Last synced: 2 months ago
JSON representation

Awesome Lists containing this project

README

        

# INDRA-SPINE
**INDRA-SPINE** is an adaptation of INDRA (Integrated Network and Dynamical Reasoning Assembler), which is an automated knowledge assembly system that can be used to traverse PubMed and read thousands of papers using natural language processing. It can then be used to create executable or graphical representations of biochemical pathways assembled from multiple publications.

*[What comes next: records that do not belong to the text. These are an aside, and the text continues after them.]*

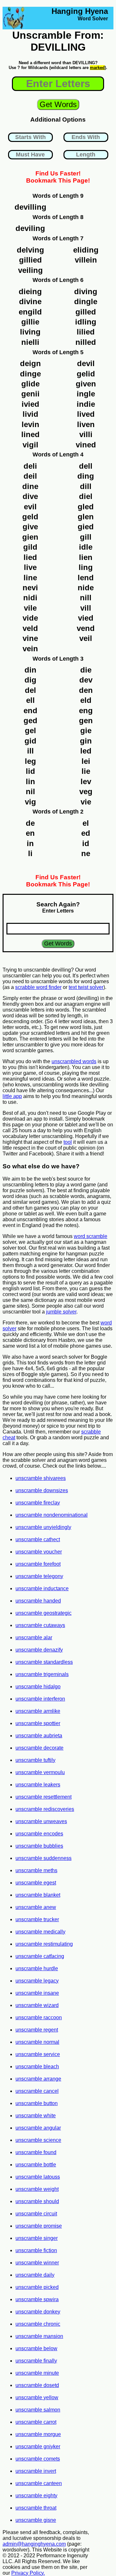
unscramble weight (37, 2189)
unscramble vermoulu (40, 1772)
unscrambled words (74, 1061)
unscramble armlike (37, 1711)
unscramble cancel (37, 2091)
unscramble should (37, 2201)
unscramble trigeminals (42, 1674)
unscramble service (37, 2054)
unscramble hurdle (36, 1968)
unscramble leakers (37, 1784)
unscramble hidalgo (38, 1686)
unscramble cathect (37, 1539)
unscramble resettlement (43, 1797)
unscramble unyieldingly (43, 1527)
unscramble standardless (44, 1662)
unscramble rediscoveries (44, 1809)
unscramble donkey (37, 2311)
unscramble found (35, 2152)
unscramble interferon (40, 1699)
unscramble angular (38, 2128)
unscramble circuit (36, 2213)
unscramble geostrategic (43, 1613)
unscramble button (36, 2103)
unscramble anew (35, 1907)
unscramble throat (35, 2508)
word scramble (90, 1236)
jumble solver (61, 1311)
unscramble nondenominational (51, 1515)
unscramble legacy (37, 1980)
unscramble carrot (35, 2422)
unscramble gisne (35, 2520)
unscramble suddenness (43, 1858)
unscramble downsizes (41, 1490)
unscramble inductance (42, 1588)
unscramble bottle (35, 2164)
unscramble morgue (38, 2434)
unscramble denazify (39, 1649)
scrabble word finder (38, 987)
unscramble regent (36, 2029)
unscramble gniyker (37, 2446)
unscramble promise (38, 2226)
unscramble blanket (37, 1895)
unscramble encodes (39, 1833)
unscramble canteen (38, 2483)
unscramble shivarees (40, 1478)
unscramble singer (36, 2238)
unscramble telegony (39, 1576)
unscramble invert (35, 2471)
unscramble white (35, 2115)
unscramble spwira (37, 2299)
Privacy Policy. (28, 2573)
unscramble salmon (37, 2409)
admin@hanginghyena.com (34, 2544)
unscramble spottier (37, 1723)
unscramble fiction (36, 2250)
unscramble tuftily (35, 1760)
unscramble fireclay (37, 1502)
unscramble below (36, 2348)
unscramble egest (35, 1882)
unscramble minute (37, 2373)
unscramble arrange (38, 2079)
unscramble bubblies (39, 1846)
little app (12, 1096)
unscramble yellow (36, 2397)
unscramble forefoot (38, 1564)
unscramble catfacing (39, 1956)
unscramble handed (38, 1600)
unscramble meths (36, 1870)
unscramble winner (37, 2262)
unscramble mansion (39, 2336)
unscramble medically (40, 1931)
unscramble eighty (36, 2495)
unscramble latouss (37, 2177)
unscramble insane (37, 1993)
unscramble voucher (38, 1551)
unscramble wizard (37, 2005)
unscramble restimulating (44, 1944)
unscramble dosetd (37, 2385)
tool (67, 1142)
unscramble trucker (37, 1919)
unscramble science (38, 2140)
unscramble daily (34, 2275)
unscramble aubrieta (38, 1735)
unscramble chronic (37, 2324)
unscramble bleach (37, 2066)
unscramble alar (33, 1637)
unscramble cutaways (40, 1625)
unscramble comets (37, 2458)
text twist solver (86, 987)
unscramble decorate (39, 1748)
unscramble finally (36, 2360)
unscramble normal (37, 2042)
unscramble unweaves (41, 1821)
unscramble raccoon (38, 2017)
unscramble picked (37, 2287)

INDRA-SPINE searches neuroscience literature for neuroanatomical relations at scale, taking into account context within a sentence.

## Setup
INDRA-SPINE uses REACH, developed by the CLU lab at the University of Arizona, and Odinson, developed by Lum AI. Both of these repositories can be cloned prior to using INDRA-SPINE. The user should set the REACH_HOME environmental variable with the path to their local copy of the REACH repository.

Using Odinson requires an Intel installation of Java, which can be found at [this link](https://cdn.azul.com/zulu/bin/zulu11.66.15-ca-jdk11.0.20-macosx_x64.dmg?_gl=1*1emxlls*_ga*MTY2MTQzMDU0My4xNjg5MjgwOTU5*_ga_42DEGWGYD5*MTY4OTg2Nzg4Ny4yLjEuMTY4OTg3MDIxNy41OC4wLjA).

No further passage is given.